For some people might think that in accordance with the notice provided in a contract to put an end, the termination can be described as brutal and abusive. Yet, this is not always the case. Article l. 442 - 6I (5) of the Code of trade (1) supersedes the provisions of the civil Code, thus leaving corporate legal uncertainty which is far from theoretical. This article includes the responsibility of its author and requires it to repair the harm caused by sound fact, producer, trader, industrial or person registered in the directory of trades which breaks suddenly, even partially, a commercial relationship, without written notice taking into account the duration of trade relations and respect consistent with the professional use notice. No motivation is required.

Although that originally planned for brutal dereference practices large distribution, courts in have expanded to multiple areas (contracts of services, franchise...). Thus, a company had complied with the contract within twelve months of notice to terminate a contract of exclusive distribution in term of three years, renewed by tacit renewal for several decades. The Court of appeal of Lyon (2) estimated that if the parties have provided a contractual period of notice, the judge may nonetheless find if this duration is adequate or reasonable under s. l. 442 - 6I (5). In this case, the tribunal fixed notice at eighteen months. It has compensated the distributor in assessing the six months of notice not made on the basis of the gross margin on sales in the year preceding the breach, either 775.000 euros.

Even contracts to fixed-term, non-renewable by tacit renewal, are affected while in principle these contracts automatically shuts down the arrival of the term the contractor cannot claim any right to renewal. The Court of cassation (3) seems to estimate that the non-renewal of this contract may be considered as wrongful, except that the prevailing lack of notice himself committed contractual faults.

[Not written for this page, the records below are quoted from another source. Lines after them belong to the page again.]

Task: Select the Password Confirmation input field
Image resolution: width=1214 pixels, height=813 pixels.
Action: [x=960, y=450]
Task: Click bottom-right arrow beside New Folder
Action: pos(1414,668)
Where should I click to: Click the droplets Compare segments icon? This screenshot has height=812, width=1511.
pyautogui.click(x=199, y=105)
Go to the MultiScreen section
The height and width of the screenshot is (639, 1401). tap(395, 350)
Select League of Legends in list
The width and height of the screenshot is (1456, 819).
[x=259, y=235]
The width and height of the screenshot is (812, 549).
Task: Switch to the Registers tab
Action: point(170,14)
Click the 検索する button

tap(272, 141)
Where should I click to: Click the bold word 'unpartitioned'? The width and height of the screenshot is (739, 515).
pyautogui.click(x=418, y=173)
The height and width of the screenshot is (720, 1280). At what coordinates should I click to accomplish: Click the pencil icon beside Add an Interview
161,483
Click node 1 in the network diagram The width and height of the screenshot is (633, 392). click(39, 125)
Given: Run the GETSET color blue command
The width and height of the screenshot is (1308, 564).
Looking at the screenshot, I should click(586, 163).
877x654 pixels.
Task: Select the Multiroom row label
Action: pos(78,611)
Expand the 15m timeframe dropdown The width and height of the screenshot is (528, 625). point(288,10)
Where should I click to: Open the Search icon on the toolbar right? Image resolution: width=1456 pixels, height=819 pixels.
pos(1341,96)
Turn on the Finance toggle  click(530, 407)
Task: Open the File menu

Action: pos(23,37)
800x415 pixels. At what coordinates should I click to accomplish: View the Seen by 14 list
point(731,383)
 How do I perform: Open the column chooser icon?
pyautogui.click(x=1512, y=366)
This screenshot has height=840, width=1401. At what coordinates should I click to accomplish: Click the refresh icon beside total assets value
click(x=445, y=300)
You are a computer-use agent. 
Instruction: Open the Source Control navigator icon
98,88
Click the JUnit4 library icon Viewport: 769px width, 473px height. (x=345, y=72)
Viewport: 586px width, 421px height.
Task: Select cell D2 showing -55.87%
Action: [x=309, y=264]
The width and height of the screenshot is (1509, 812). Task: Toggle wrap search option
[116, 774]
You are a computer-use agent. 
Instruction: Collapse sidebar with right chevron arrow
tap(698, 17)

Assess the length of the notice of termination or non-renewal is therefore a difficult and perilous exercise. The seasonal nature of the activity or the technical nature of the products or to the progression of sales can motivate longer periods of notice. Each jurisdiction may make a different assessment of this period as the financial consequences of a deemed too short notice, a posteriori.

Calculations of harm are to the rider. Even if only the consequences of the brutality of the breach should be repaired, and not the harm resulting from the breach itself, is to note that these limits are too rarely met. Can thus recover lost profits or even losses as annexes for which imagination is power (stock loss), costs of dismissal, operating expenses, loss of chance.... It is not uncommon that one who claims to be victim of a sudden rupture of established trade relations also relies on economic dependence which it considers to be held by its partner, author of the breach, to claim damages and additional interest on the basis of article l. 442 - 6I (2) of the Code of commerce.

Fortunately, several decisions remind that the choice of investments are the responsibility of leaders and that the risks cannot be borne by their economic partners, except contrary agreements between them. Therefore, caution is recommended for companies wishing to stop trade relations with economic partner as soon as relations are extended beyond one to two years. No rule is actually reliable and any decision can be challenged. It remains wise to reflect seriously on the State of relations deciding in what terms the notice must be notified.